▸ **Textauszug**

▼

# RAM für I7 860 (Kein OC)



## Painkiller (14. September 2009)

*RAM für I7 860 (Kein OC)*

Hallo Leute

Was is denn der beste RAM für einen I7 860...

Den Dominator / GT kann man ja nicht nehmen der hat ja 1600 anstatt 1333...

Hätt gerne 8 GB 

gruß


----------



## XFX-Rocker (14. September 2009)

*AW: RAM für I7 860 (Kein OC)*

Dominator GT  ... 2000er laufen sogar 1066


----------



## Painkiller (15. September 2009)

*AW: RAM für I7 860 (Kein OC)*



XFX-Rocker schrieb:


> Dominator GT  ... 2000er laufen sogar 1066




Wär aber verschwendung oder?


----------



## Bluebeard (16. September 2009)

*AW: RAM für I7 860 (Kein OC)*

In dem Fall würden 2x 4GB 1333MHz wohl die Beste Wahl sein:

Welcome to Corsair :: Core i7 Memory


----------



## Painkiller (16. September 2009)

*AW: RAM für I7 860 (Kein OC)*



Bluebeard schrieb:


> In dem Fall würden 2x 4GB 1333MHz wohl die Beste Wahl sein:
> 
> Welcome to Corsair :: Core i7 Memory




Welchen würdest du denn von denen empfehlen?


----------



## Bluebeard (18. September 2009)

*AW: RAM für I7 860 (Kein OC)*

http://www.corsair.com/products/go.aspx?pn=TW3X4G1333C9


----------



## Painkiller (18. September 2009)

*AW: RAM für I7 860 (Kein OC)*



Bluebeard schrieb:


> http://www.corsair.com/products/go.aspx?pn=TW3X4G1333C9




Die hören sich ja scho mal gut an.... 



Corsair Dominator DDR3-Kits mit Intel XMP-Zertifizierung - Corsair, DDR3, XMP, Intel, RAM

Nettes Blau, die würden gut zu meinem NZXT Tempest passen....^^


----------



## Bluebeard (18. September 2009)

*AW: RAM für I7 860 (Kein OC)*

1600MHz kannst Du selbstverständlich auch einsetzen - die sind sogar von Intel zertifiziert und somit auf jeden Fall geeignet für dein Vorhaben


----------



## Painkiller (1. Oktober 2009)

*AW: RAM für I7 860 (Kein OC)*



Bluebeard schrieb:


> 1600MHz kannst Du selbstverständlich auch einsetzen - die sind sogar von Intel zertifiziert und somit auf jeden Fall geeignet für dein Vorhaben




Sind da zwei Kühler dabei? Die sollen ja im Dual-Channel laufen...oder?


----------



## Bluebeard (2. Oktober 2009)

*AW: RAM für I7 860 (Kein OC)*

Küphler werden heir eigentlich nicht benötigt und sich auch nicht inkludiert - das ist aber beim jeweiligen Angebot in den diversen Shops generell ausgewiesen ob oder ob kein Kühler dabai ist...


----------



## Painkiller (6. Oktober 2009)

▲

▸ **Aufgaben**
A – Beantworte anhand des Threads über RAM für den i7 860 diese Fragen:
(i) Wie viel GB Arbeitsspeicher hätte Painkiller gerne?
(ii) Welche Bestückung nennt Bluebeard am 16. September 2009 als wohl beste Wahl?
(iii) Zu welchem Gehäuse würden die blauen Module laut Painkiller gut passen?
B – Stimmen die folgenden Aussagen mit dem Thread über RAM für den i7 860 überein? Antworte jeweils mit Ja oder Nein und belege es mit einem wörtlichen Zitat.
(i) Bluebeard rät von Modulen mit 1600MHz ab.
(ii) Laut Bluebeard sind die Module mit 1600MHz von Intel zertifiziert.
(iii) Painkiller hält den Dominator GT für ungeeignet, weil dieser 1600 statt 1333 hat.
C – Führe den Thread über RAM für den i7 860 nach seinem letzten Abschnitt fort.

▸ **Vorliegendes Material**

▼

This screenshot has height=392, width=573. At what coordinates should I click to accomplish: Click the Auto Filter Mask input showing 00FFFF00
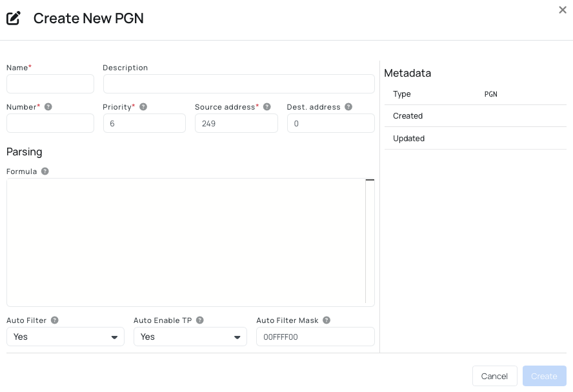(x=315, y=337)
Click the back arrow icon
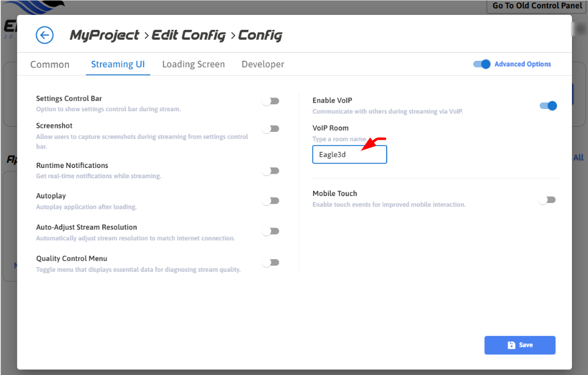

▲

▸ **Lösungen**
A –
(i) 8 GB
(ii) 2x 4GB 1333MHz
(iii) Zu seinem NZXT Tempest

B –
(i) Nein: „1600MHz kannst Du selbstverständlich auch einsetzen“
(ii) Ja: „die sind sogar von Intel zertifiziert“
(iii) Ja: „Den Dominator / GT kann man ja nicht nehmen der hat ja 1600 anstatt 1333“

C –
*AW: RAM für I7 860 (Kein OC)*



Bluebeard schrieb:


> Küphler werden heir eigentlich nicht benötigt und sich auch nicht inkludiert - das ist aber beim jeweiligen Angebot in den diversen Shops generell ausgewiesen ob oder ob kein Kühler dabai ist...



Also muss man die nicht kühlen ok...

Ich hätt gerne diesen hier. Bin mir nur nicht sicher ob der auf ein Gigabyte Board & Prolimatech Mega Shadow passt... Von der höhe her meine ich...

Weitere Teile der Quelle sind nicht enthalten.